Entertainment industry set for assured growth

MUMBAI, JUNE 16. The entertainment industry has seen hectic activity in the recent past and this has been driven by the initiatives of the Government to give a fillip to this sector.

There is a growing demand for software from TV channels and the recent Reserve Bank of India guidelines to banks for financing film production has been welcomed. The guidelines allow banks to finance up to 50 per cent of production cost where the cost does not exceed Rs. 10 crores.

Also, with the entertainment industry having been conferred industry status and increasing corporatisation, many companies had sought the capital market as an alternative source of financing.

According to a study by Arthur Andersen, the Rs. 9,000 crore Indian entertainment industry is expected to grow to Rs. 28,600 crores by 2005 and the film industry's share would be Rs. 6,550 crores as compared to Rs. 2,150 crores at present. Essentially, the industry can be broadly classified into broadcasters and content providers.

Content providers

Content providers supply the software/content to broadcasters or producers. This can be a full-fledged TV serial, film-based programme, news, documentary or part of a large film. While players like Cinevista and Nimbus provide content for soap operas and entertainment programmes, NDTV and TV18 are focussed on news and general programming.

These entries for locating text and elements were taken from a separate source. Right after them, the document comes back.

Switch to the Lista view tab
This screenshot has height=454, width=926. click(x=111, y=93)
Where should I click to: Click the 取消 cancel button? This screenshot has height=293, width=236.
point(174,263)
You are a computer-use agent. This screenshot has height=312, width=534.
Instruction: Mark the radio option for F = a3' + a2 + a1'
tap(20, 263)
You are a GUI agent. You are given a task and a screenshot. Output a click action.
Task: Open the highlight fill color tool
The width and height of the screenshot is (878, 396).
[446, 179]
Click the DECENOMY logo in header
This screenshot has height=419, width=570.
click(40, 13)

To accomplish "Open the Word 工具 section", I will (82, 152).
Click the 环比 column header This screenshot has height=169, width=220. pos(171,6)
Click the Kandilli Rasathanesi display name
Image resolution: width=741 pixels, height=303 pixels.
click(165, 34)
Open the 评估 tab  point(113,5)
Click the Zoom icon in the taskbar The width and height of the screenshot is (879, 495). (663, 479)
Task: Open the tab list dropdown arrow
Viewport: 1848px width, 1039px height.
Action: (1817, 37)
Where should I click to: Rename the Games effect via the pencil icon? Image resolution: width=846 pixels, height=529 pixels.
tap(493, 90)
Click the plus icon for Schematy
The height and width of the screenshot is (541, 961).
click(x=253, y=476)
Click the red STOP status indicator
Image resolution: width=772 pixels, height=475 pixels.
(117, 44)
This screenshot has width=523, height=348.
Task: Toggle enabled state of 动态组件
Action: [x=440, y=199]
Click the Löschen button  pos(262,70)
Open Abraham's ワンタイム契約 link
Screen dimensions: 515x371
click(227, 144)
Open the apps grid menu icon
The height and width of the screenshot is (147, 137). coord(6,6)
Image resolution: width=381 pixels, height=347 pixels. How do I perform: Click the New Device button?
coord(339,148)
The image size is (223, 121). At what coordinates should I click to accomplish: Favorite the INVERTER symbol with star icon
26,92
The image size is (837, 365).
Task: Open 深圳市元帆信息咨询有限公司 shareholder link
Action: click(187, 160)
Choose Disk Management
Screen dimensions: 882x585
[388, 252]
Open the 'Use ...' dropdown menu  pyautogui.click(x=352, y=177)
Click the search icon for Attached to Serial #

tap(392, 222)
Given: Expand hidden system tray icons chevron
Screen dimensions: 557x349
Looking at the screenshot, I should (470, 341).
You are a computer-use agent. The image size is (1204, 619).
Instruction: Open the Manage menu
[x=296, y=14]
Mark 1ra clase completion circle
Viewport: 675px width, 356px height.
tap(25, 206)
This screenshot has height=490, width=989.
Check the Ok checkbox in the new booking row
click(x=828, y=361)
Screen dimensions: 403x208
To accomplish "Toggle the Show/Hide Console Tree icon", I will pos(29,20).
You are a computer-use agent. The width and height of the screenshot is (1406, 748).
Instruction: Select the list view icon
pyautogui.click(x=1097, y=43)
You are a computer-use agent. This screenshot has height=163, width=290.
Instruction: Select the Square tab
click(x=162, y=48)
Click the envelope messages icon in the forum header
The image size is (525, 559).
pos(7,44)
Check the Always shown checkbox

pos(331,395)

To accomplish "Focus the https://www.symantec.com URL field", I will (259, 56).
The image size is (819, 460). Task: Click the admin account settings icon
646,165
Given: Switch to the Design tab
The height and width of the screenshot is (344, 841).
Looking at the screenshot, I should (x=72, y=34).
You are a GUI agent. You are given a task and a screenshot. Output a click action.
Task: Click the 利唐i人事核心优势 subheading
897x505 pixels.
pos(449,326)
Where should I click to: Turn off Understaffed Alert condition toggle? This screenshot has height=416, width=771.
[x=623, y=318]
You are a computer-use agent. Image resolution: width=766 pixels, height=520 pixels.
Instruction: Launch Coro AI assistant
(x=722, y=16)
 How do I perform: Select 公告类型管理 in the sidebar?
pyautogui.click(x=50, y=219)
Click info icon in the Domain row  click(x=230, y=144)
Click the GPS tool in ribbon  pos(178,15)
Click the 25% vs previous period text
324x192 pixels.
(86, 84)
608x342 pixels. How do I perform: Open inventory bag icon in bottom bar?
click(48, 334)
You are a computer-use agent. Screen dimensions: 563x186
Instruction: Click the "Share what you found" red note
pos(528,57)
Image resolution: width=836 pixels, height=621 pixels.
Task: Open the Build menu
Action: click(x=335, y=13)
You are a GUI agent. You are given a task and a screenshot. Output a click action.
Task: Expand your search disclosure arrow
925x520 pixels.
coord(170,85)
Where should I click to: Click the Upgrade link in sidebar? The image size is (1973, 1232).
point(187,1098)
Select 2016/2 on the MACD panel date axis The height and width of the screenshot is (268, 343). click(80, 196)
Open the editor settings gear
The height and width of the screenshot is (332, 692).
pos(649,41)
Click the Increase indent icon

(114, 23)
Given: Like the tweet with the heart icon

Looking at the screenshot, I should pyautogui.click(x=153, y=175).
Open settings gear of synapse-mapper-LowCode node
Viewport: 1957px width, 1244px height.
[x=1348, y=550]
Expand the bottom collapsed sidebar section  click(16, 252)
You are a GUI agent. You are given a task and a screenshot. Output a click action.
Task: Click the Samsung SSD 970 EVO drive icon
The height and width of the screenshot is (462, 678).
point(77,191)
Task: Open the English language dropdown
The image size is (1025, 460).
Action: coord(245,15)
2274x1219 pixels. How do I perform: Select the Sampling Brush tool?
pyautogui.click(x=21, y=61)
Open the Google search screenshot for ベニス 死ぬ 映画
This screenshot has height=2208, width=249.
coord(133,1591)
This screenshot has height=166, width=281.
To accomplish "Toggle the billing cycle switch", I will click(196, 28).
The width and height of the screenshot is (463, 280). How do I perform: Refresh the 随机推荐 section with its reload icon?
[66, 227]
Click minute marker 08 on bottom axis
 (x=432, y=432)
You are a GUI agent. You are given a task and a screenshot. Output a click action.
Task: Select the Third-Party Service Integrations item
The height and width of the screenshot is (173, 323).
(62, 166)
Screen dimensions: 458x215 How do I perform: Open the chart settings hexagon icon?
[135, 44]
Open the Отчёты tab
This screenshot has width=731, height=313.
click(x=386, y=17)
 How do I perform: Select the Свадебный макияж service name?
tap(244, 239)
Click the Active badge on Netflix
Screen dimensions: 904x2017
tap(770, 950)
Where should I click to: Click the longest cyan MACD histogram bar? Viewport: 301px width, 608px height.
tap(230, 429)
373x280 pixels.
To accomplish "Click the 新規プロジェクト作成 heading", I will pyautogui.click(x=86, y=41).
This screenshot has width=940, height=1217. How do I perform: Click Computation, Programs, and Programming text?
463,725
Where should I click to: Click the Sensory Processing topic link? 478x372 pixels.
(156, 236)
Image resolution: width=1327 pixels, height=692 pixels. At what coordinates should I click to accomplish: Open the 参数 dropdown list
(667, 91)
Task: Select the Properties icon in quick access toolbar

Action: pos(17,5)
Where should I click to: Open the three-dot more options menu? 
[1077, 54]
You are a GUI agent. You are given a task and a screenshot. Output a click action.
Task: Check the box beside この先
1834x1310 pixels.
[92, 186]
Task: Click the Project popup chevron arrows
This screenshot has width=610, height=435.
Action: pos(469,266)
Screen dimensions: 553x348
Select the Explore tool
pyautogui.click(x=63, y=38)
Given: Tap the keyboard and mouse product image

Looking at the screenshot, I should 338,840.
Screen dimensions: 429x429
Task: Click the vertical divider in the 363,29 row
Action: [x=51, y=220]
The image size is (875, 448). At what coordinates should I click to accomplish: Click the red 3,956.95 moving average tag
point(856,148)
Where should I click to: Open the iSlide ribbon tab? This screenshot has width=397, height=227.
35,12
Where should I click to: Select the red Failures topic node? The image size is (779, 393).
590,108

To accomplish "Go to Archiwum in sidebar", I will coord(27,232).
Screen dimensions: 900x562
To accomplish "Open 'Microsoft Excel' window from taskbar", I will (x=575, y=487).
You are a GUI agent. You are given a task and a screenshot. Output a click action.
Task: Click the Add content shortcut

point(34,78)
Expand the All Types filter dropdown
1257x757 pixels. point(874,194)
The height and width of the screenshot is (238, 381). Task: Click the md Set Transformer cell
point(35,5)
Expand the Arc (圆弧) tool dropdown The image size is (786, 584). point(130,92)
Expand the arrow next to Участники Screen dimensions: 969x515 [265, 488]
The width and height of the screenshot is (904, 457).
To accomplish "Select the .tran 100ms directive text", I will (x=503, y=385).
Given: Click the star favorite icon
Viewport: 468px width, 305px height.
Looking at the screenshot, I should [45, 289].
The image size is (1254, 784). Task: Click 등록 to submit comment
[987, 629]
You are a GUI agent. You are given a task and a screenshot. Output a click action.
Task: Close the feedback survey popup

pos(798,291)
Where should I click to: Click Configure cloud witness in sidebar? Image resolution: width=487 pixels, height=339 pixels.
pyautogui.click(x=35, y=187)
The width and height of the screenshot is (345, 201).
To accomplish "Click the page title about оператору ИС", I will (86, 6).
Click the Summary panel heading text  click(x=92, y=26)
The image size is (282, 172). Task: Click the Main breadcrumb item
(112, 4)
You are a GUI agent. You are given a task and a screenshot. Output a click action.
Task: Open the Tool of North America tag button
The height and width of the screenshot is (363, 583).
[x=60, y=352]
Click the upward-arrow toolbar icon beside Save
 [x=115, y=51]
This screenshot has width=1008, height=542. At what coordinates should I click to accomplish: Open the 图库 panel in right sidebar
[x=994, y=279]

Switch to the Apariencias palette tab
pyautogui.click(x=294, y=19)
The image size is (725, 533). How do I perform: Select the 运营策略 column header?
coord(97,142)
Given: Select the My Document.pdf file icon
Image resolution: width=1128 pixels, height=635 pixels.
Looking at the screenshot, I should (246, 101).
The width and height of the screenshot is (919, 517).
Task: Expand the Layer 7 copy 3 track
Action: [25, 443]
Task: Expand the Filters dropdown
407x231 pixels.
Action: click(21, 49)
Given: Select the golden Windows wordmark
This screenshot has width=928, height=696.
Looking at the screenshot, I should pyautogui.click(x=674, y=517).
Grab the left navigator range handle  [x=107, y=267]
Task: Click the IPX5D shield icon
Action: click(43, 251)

Content providers' revenues are restricted to outright sale of the product as they do not retain the rights for their programmes. But Doordarshan allows this and companies selling to them can retain rights by purchasing airtime for retelecast of their programmes.

According to Mr. Satish Shenoy, president and CEO, IL&FS Merchant Banking Services, which has been involved in initial public offerings (IPOs) by some media companies, ``On the content side, there are no barriers for people to enter this segment.

Shakeout likely

In fact, there has been a proliferation of companies offering content to various channels. And when there is so much, there is bound to be a shakeout. ``I think the boutique shops will not survive. As long as you have a good content producer who knows what goes in the market, they will do well. But the so-called medium-sized companies will not survive because they end up having overheads and they will not be able to sustain good quality. The negotiating power of medium-sized and boutique firms is very limited.'' said Mr. Shenoy.

It is also important for these content providers to find the right niche or the right formula. ``But whether you find scalable models of the larger companies like Balaji is debatable. Over the medium term, three or four will survive and they will learn how to mitigate relating to production and how to make a model scalable,'' said Mr. Shenoy, adding, ``it is a different ballgame vis-a-vis a channel. Whether these firms integrate into a channel play is debatable. There are too many channels operating. But the producer will have capability to negotiate with regional and national channels depending on the quality of content he provides.''

Among the players, Cinevista Communication and Yash Management provide content to Doordarshan; GV Films is into feature film production and distribution and Pritish Nandy Communication is focused on providing TV content.

Adlabs Films generates content on its own and is in the business of film production in the processing stage. Listed early this year, it has handled the processing work for quite a few big films. It also gets subsequent revenue streams from the same films by way of reprints. A part of the IPO proceeds will finance the setting up of an IMAX theatre in collaboration with IMAX Corp., Canada. The company reported a net profit of Rs. 11.54 crores (Rs. 5.18 crores) on revenues of Rs. 49.20 crores (Rs. 36.83 crores) in 2000-01.

Balaji Telefilms is into production of television software including serials and other entertainment content. The company makes programmes on a commissioned and sponsored basis on a 35:65 ratio. In commissioned programmes, the company retains the intellectual property rights (IPRs). Till recently, it outsourced most of its studio, equipment and post-production facilities. To tide over this, the company is setting up its own facilities. The IPO made last year was largely to finance this infrastructure to meet the demand for quality television software.

Mukta Arts generates and distributes content boasting of a library of more than a dozen movie titles. The Rs. 100 crore IPO last year is to be used over three years and will involve setting up of an integrated studio complex including a theatre and training centre. The company has allocated Rs. 25 crores for acquisition of rights for movies and music albums. It is also setting up distribution centres and overseas offices for which it needs Rs. 13 crores.


However, for broadcasting companies' times have not been so good. The investment required in setting up the infrastructure and working capital costs act as a drag on profitability.

Broadcasting companies operate channels and derive revenues from advertisements and/or subscriptions. ``At the national level there are three and these are very big. Any channel that comes in now has to be specialised and niche, for example, NDTV which is using Star as a platform but one does not know whether that would continue. But they will not offer a bouquet of channels.'' said Mr. Shenoy.

Among broadcasters, Zee is categorised along with Doordarshan, Star TV and Sony TV. This business requires huge investment with a break-even time of 4-5 years. Most broadcasters have in-house production although this too is at times outsourced. Doordarshan sells airtime while others pay content providers the production costs plus a fixed amount and also for retaining rights. This allows the broadcaster to earn revenues from re-runs.